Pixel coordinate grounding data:

+++

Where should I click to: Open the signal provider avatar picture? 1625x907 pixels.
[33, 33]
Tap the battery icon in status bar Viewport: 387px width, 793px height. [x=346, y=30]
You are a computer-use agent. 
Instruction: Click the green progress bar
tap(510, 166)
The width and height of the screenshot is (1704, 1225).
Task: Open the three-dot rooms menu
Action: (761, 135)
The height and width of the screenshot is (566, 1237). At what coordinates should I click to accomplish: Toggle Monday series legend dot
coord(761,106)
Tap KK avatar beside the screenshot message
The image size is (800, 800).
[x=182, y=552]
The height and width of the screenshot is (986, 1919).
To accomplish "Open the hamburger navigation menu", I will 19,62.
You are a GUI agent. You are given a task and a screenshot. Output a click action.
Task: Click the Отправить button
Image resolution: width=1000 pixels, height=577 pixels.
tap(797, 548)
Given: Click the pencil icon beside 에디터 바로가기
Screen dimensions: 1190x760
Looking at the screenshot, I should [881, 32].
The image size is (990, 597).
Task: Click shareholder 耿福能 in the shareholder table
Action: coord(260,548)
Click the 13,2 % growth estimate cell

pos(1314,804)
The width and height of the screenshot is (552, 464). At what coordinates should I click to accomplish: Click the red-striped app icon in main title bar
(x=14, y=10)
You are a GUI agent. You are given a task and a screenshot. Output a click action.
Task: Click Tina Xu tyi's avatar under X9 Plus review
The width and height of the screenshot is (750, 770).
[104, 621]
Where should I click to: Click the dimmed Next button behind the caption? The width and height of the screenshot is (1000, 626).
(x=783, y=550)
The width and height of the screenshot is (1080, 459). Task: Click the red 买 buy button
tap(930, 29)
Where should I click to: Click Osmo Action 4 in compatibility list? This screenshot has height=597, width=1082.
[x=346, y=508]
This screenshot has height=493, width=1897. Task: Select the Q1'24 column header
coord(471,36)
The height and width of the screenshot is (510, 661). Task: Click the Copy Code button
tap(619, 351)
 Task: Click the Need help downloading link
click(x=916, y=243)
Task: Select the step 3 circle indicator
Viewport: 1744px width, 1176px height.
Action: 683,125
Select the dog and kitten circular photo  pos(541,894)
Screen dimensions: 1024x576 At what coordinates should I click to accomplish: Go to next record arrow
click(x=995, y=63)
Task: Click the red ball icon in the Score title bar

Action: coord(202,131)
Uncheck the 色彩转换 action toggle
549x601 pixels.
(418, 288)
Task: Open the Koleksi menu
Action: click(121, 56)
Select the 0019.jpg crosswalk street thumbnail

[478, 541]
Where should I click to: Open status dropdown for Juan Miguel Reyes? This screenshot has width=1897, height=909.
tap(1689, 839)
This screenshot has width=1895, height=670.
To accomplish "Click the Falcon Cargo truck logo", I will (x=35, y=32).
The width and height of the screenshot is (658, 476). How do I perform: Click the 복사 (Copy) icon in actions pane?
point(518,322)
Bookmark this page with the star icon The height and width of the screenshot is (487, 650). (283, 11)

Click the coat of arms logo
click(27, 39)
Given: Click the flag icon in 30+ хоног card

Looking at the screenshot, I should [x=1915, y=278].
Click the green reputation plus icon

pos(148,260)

+++

--- Action item ---
Please reproduce, exactly as they appear above, the lines from the line containing "Where should I click to: Click the" up to and including the line containing "Task: Select the step 3 circle indicator".

--- Written solution ---
Where should I click to: Click the dimmed Next button behind the caption? The width and height of the screenshot is (1000, 626).
(x=783, y=550)
The width and height of the screenshot is (1080, 459). Task: Click the red 买 buy button
tap(930, 29)
Where should I click to: Click Osmo Action 4 in compatibility list? This screenshot has height=597, width=1082.
[x=346, y=508]
This screenshot has height=493, width=1897. Task: Select the Q1'24 column header
coord(471,36)
The height and width of the screenshot is (510, 661). Task: Click the Copy Code button
tap(619, 351)
 Task: Click the Need help downloading link
click(x=916, y=243)
Task: Select the step 3 circle indicator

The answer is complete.